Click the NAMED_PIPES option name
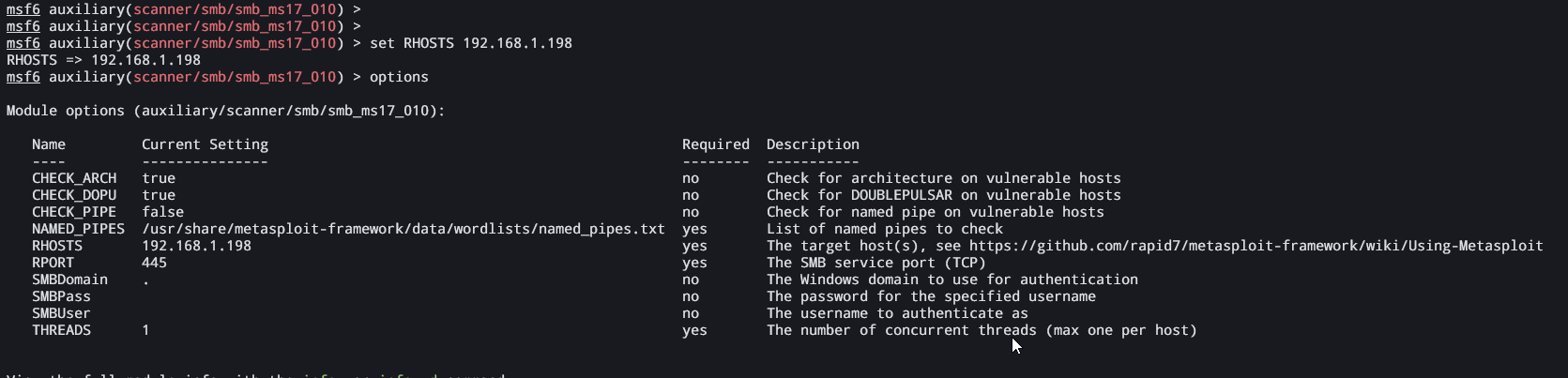Image resolution: width=1568 pixels, height=378 pixels. click(78, 229)
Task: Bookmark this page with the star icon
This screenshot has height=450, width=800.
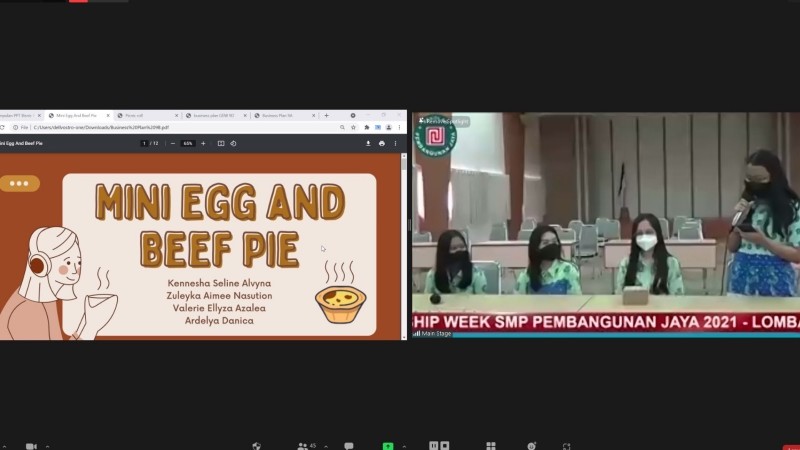Action: (x=354, y=128)
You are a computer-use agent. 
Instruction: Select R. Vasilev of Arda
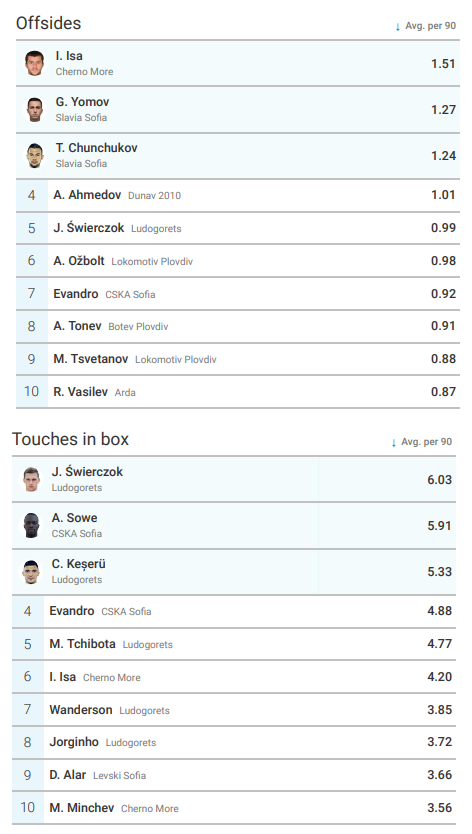[80, 392]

(Task directions)
Return all of the lines above without alteration, minus the pictures.

(Response area)
Click the NAMED_PIPES option name
Image resolution: width=1568 pixels, height=378 pixels. click(78, 229)
Task: Bookmark this page with the star icon
This screenshot has height=450, width=800.
Action: (x=354, y=128)
You are a computer-use agent. 
Instruction: Select R. Vasilev of Arda
[80, 392]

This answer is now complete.